2.1 Understanding Requirements

Review the following sections and ensure that your environment meets all requirements before you install the OpenText Cloud Bridge Agent.

2.1.1 Access Prerequisites

You must have administrator privileges on the server where you install the OpenText Cloud Bridge Agent. In addition, you must have the following rights:

  • Access to the installer of a supported Linux® operating system. For more information, see Hardware and Software Requirements.

  • Access to the relevant repositories to install or upgrade the operating system and the Docker® or Podman container.

  • Access to outbound TCP port 9092 to allow outbound TLS communication from the on-premises OpenText Cloud Bridge Agent to the OpenText Cloud Bridge API in the AWS™ (Amazon® Web Services™) OpenText cloud (*.aws.confluent.cloud).

    IMPORTANT:You must use DNS filtering because OpenText cannot provide specific hosts.

  • Access to the AWS™ download site to download the OpenText Cloud Bridge Agent package on port 443.

  • Access rights for each server on which you plan to install the Agent for high availability.

If you are using OpenText Identity Governance with OpenText Cloud Bridge, you must also have:

  • Access from your on-premises OpenText Cloud Bridge Agent to the on-premises authentication directory or directories for OpenText Advanced Authentication and other applications from which you expect to collect data as part of the OpenText Identity Governance collection processes

  • Internal access to your OpenText Cloud Bridge Agent using a supported browser on port 8080

IMPORTANT:OpenText Advanced Authentication can use the following user lookup attributes by default for authentication purposes to OpenText Advanced Authentication and OpenText Identity Governance:

  • Microsoft® Active Directory™: mail, sAMAccountName, and userPrincipalName

  • OpenText™ eDirectory: cn and mail

Every OpenText Advanced Authentication repository has a configured Base DN. The value found on the specified Base DN for a specific user must be unique for the authentication service to work. This means that repeated values for a given user trying to authenticate will result in an authentication error.
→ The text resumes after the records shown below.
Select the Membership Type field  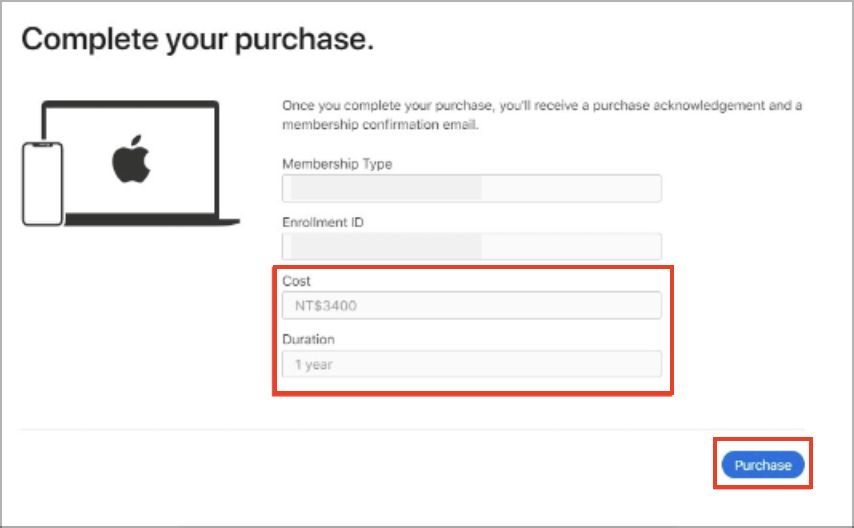(x=472, y=189)
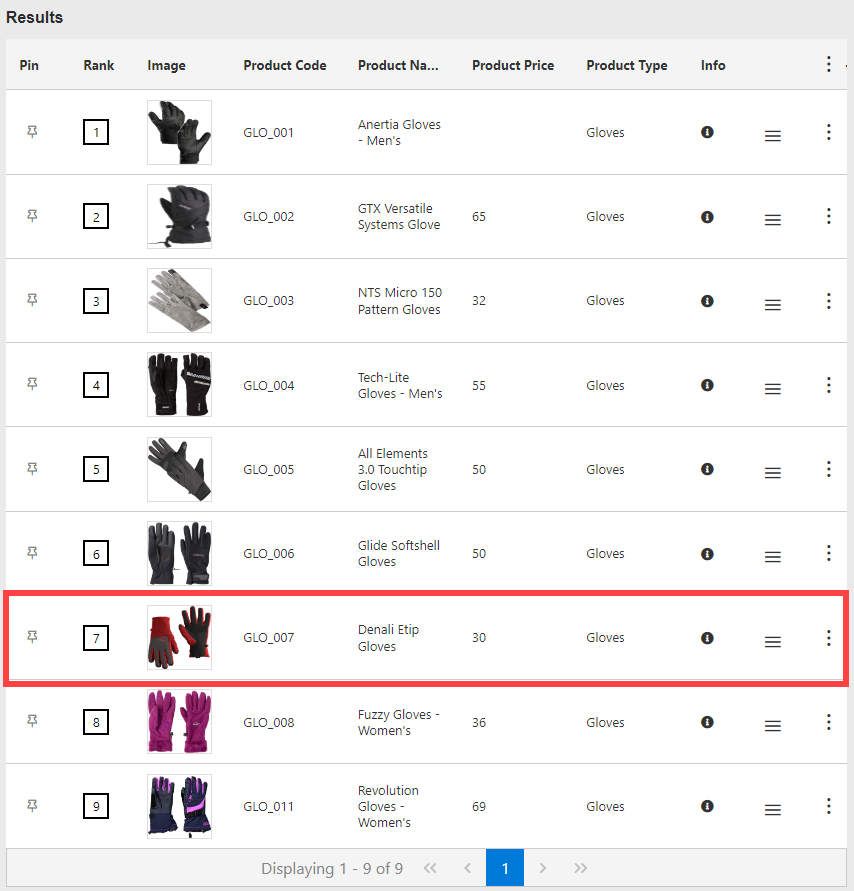Open the kebab menu on the results header

pyautogui.click(x=828, y=63)
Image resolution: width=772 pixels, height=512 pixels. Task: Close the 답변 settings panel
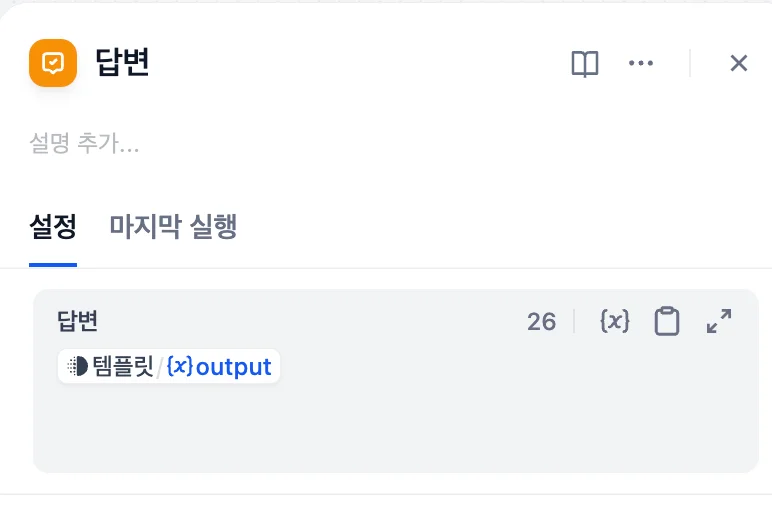coord(739,64)
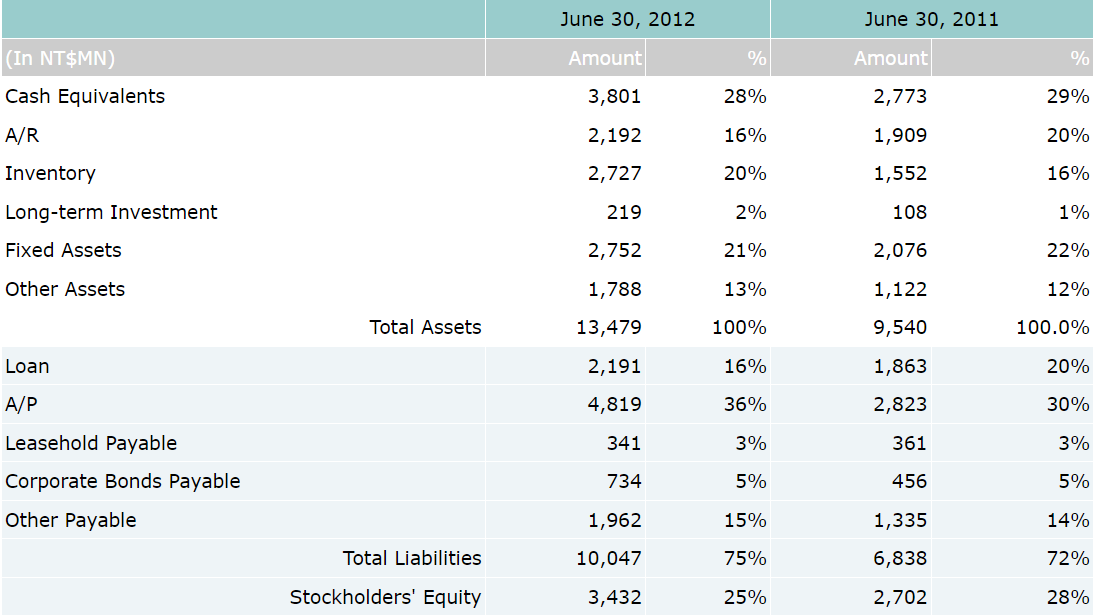
Task: Click the Stockholders' Equity label
Action: pos(385,597)
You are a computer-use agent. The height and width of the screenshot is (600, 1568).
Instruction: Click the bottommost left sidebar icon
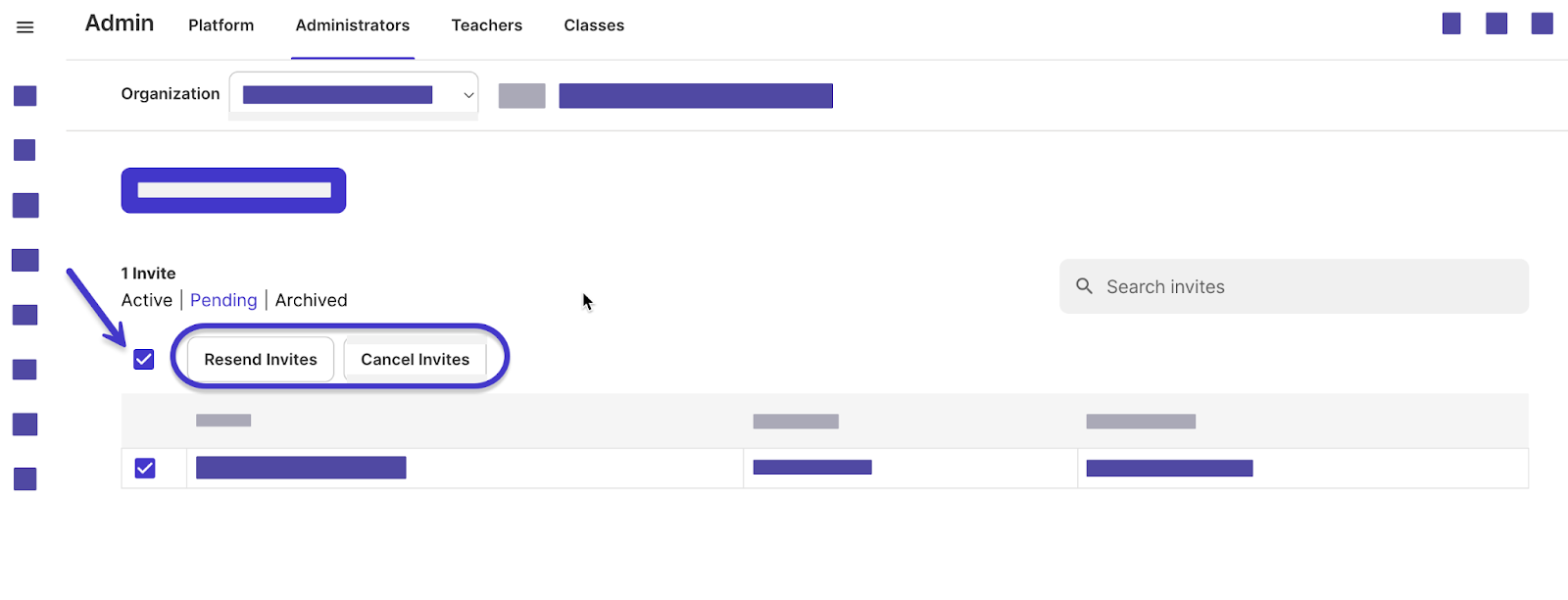[x=25, y=479]
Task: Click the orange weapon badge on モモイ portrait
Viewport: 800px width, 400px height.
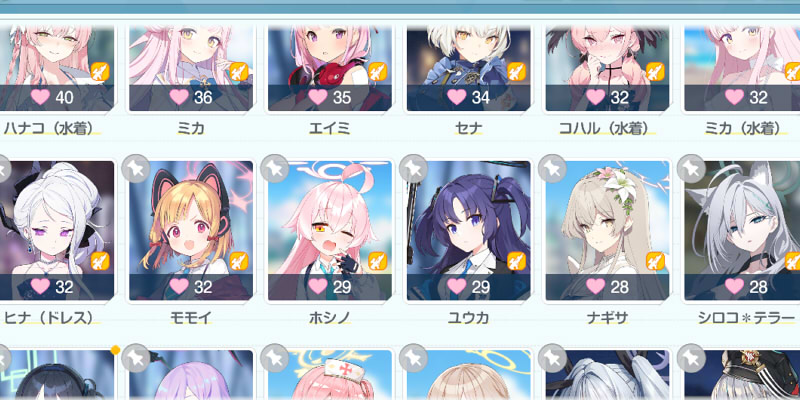Action: pyautogui.click(x=239, y=261)
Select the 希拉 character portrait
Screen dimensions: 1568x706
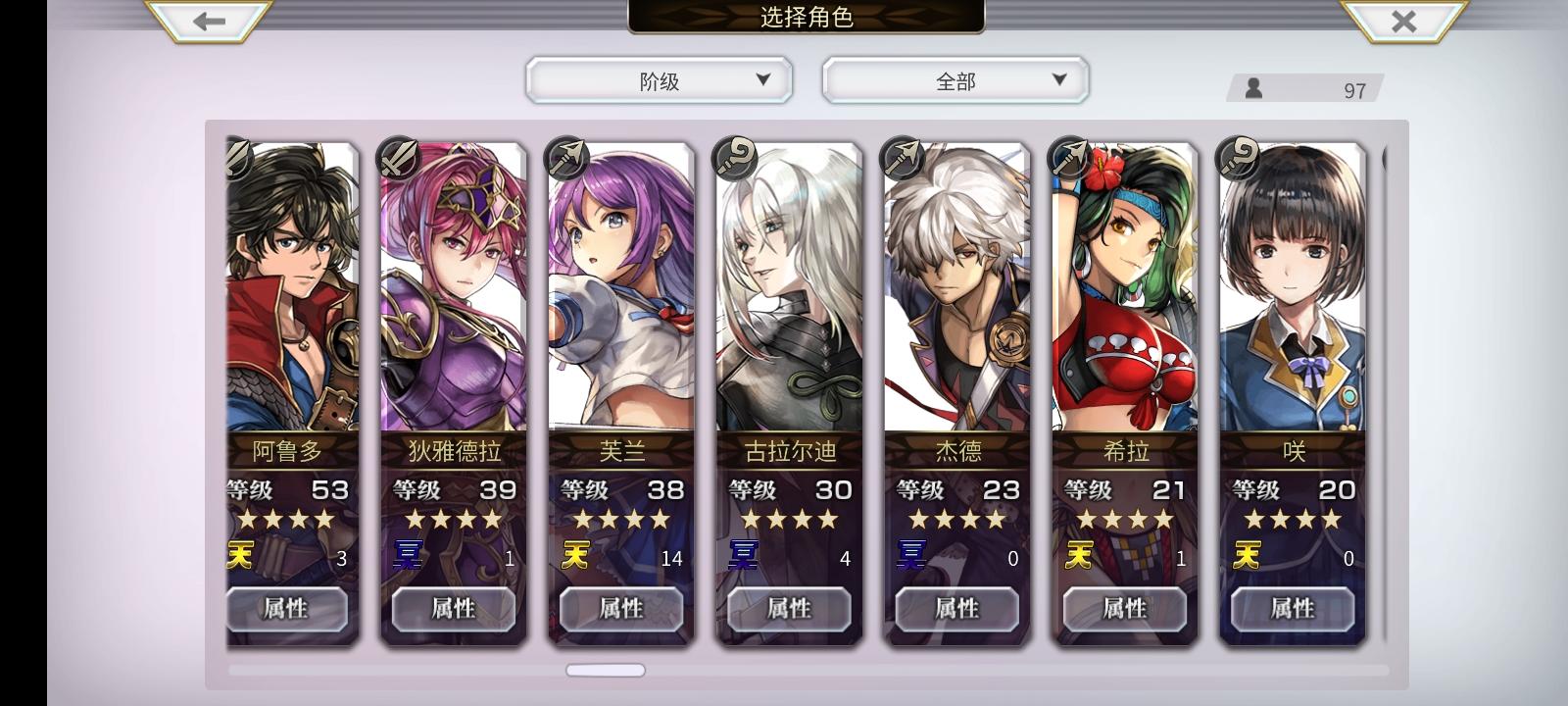[1125, 287]
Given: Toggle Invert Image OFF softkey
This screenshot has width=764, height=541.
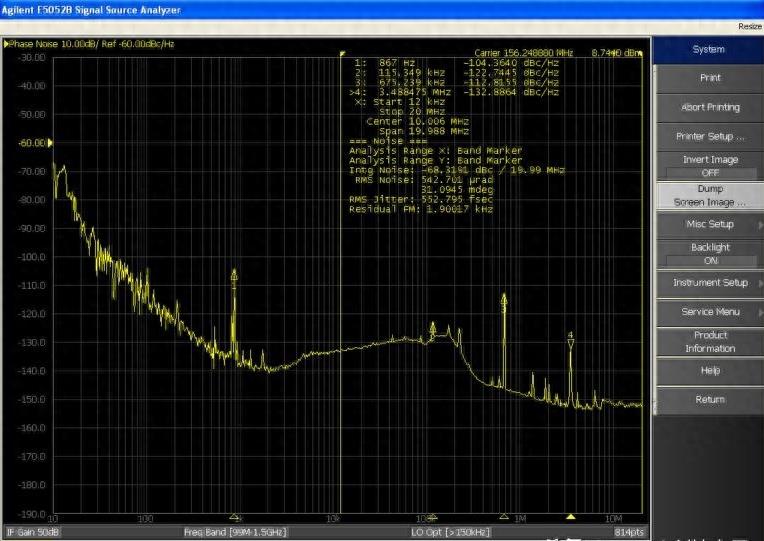Looking at the screenshot, I should [x=709, y=166].
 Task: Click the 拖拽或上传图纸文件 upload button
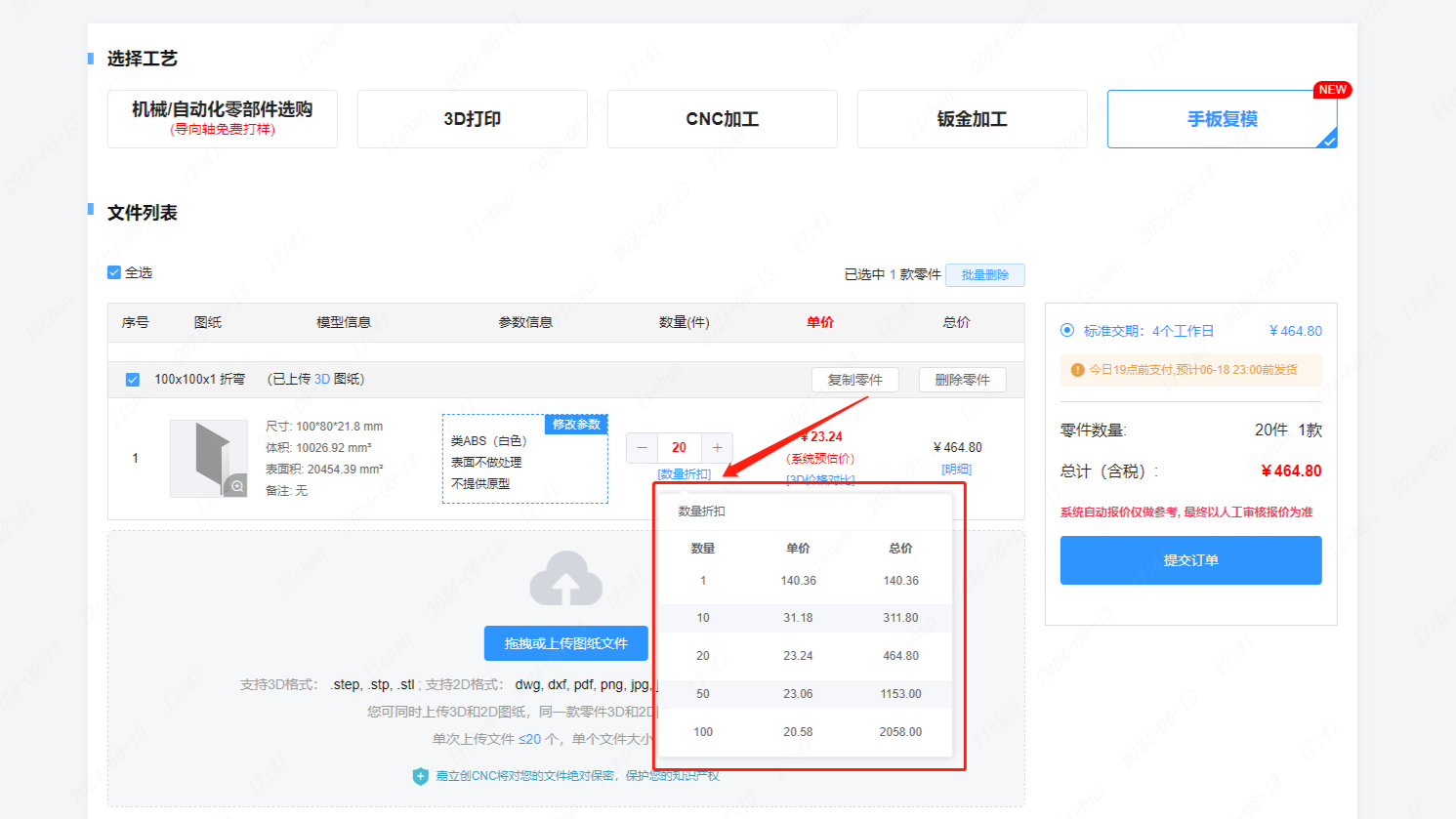pyautogui.click(x=565, y=643)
2.1.2 Hardware and Software Requirements

This section provides the minimum hardware and software requirements for each server on which you install the OpenText Cloud Bridge Agent.

NOTE:OpenText recommends that you host the Agent on a dedicated server. If your organization has a dedicated server with sufficient resources, it is possible for the Agent to co-exist with other containers. However, ensure that the Agent does not have to compete for resources.

If you do install the OpenText Cloud Bridge Agent on the same server with another on-premises product, the installation order is not important.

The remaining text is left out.